Na década passada, muitos eventos que interagiam com influenciadores digitais eram erroneamente descritos como “evento para blogueiros”, ignorando que já naquela época pessoas que escreviam em blogs dividiam espaço com moderadores de comunidades no orkut com muitos membros. O termo “hub social” já era usado por agências com mais visão ou gente que entendia que os blogs eram só o início.

(Opa, muita calma nessa hora: você não sabe o que é um influenciador digital? Vamos à uma definição simples, mas funcional: são pessoas com relevância nas redes sociais [seja por sua audiência, público específico que conseguem atingir ou conteúdo de alto nível ou tudo isso junto] que podem influenciar grupos contra ou a favor do seu negócio.)

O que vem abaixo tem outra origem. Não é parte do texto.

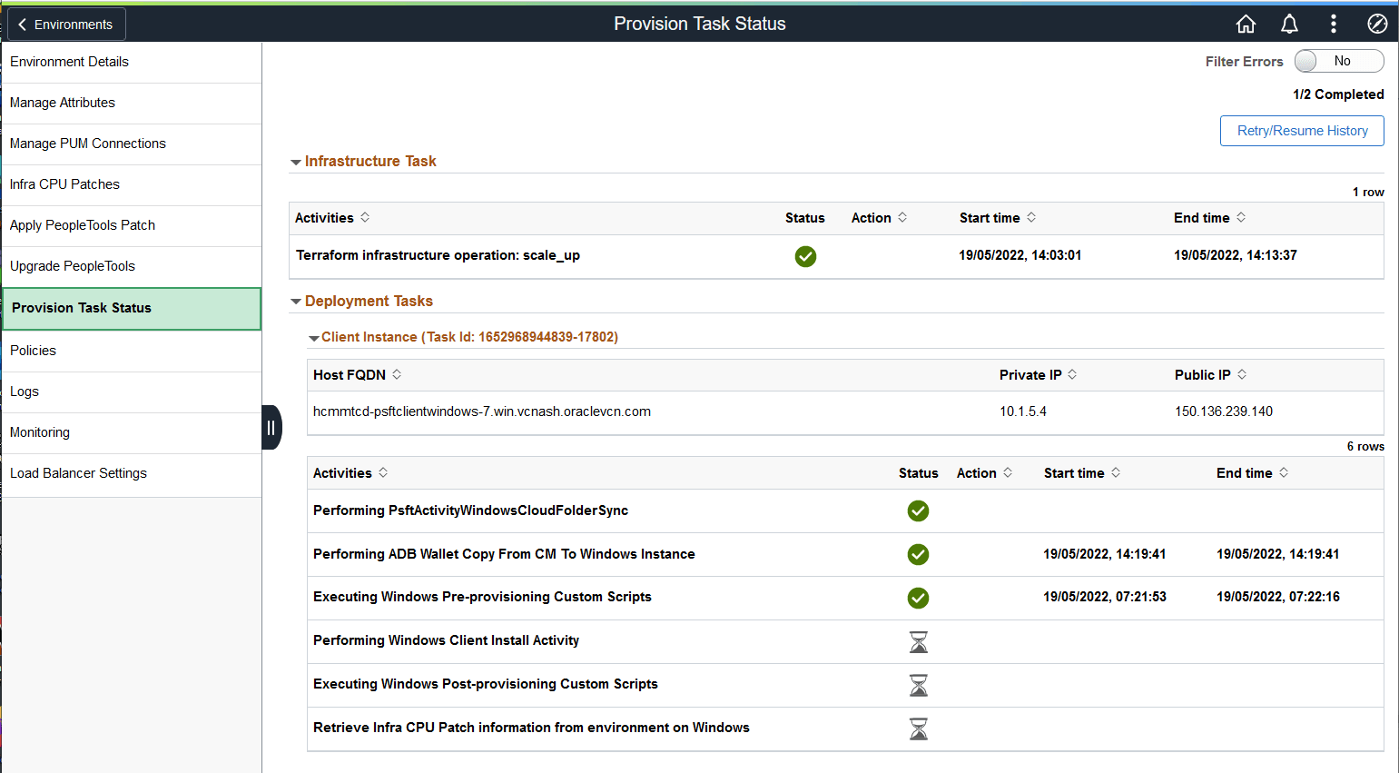Open the Actions menu via three-dot icon
This screenshot has height=773, width=1399.
tap(1333, 24)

O orkut ficou para trás, mas os influenciadores estão por aí. Hoje em dia é loucura reduzir eventos para esse tipo de comunicador como “encontro de blogueiros” quando você tem twitter, youtube, vine, páginas no facebook e diversas outras plataformas plenamente ativas e influenciando diversos negócios. Qual evento de gastronomia pode abrir mão de um perfil no instagram relevante?

Nesse cenário onde tantos são influentes e nem todas as marcas conversam com tantos a segmentação surge como chave para atingir os melhores resultados. Seja em publicidade ou relações públicas, atingir o segmento errado pode significar desde um esforço inútil até uma crise. Duas histórias que acompanhei em tempos nem tão remotos:

a) Uma marca de fast food convidou influenciadores do segmento gastronômico para um lançamento. Uma das convidadas odiava a marca publicamente, mas aceitou o convite e aproveitou a oportunidade para falar mal in loco do sabor.

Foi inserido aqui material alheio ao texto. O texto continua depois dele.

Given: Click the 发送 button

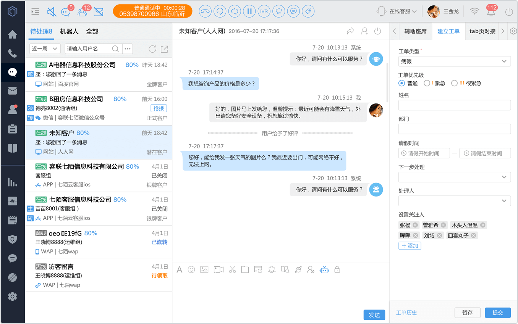Looking at the screenshot, I should point(374,315).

b) Um evento de tecnologia chamou um geek, famoso por ser absolutamente cético e “do contra” para uma coletiva. O sujeito monopolizou o evento fazendo todas as perguntas possíveis e duvidando de todas as informações de forma incisiva, desencorajando outros convidados a participarem. Ele não foi mais convidado para outros eventos, mas não se incomodou: sua área de relevância em redes sociais era esportes, embora trabalhasse com tecnologia.

Nas duas situações, os eventos só não fracassaram completamente devido a boa vontade de outros convidados. O equilíbrio entre atingir a meta de comunicação nessas situações é tão frágil quanto o seu cuidado em selecionar as pessoas que deve conversar. Não existem hubs ou influenciadores que se interessem ou se relacionem de forma igual por tudo.

Cada um terá uma empatia maior ou menor com suas ideias. Conversar com a pessoa certa que conversa com o as pessoas certas é uma expertise vital para qualquer comunicação em redes sociais. Fique atento às oportunidades, seja cuidado, mas principalmente: converse.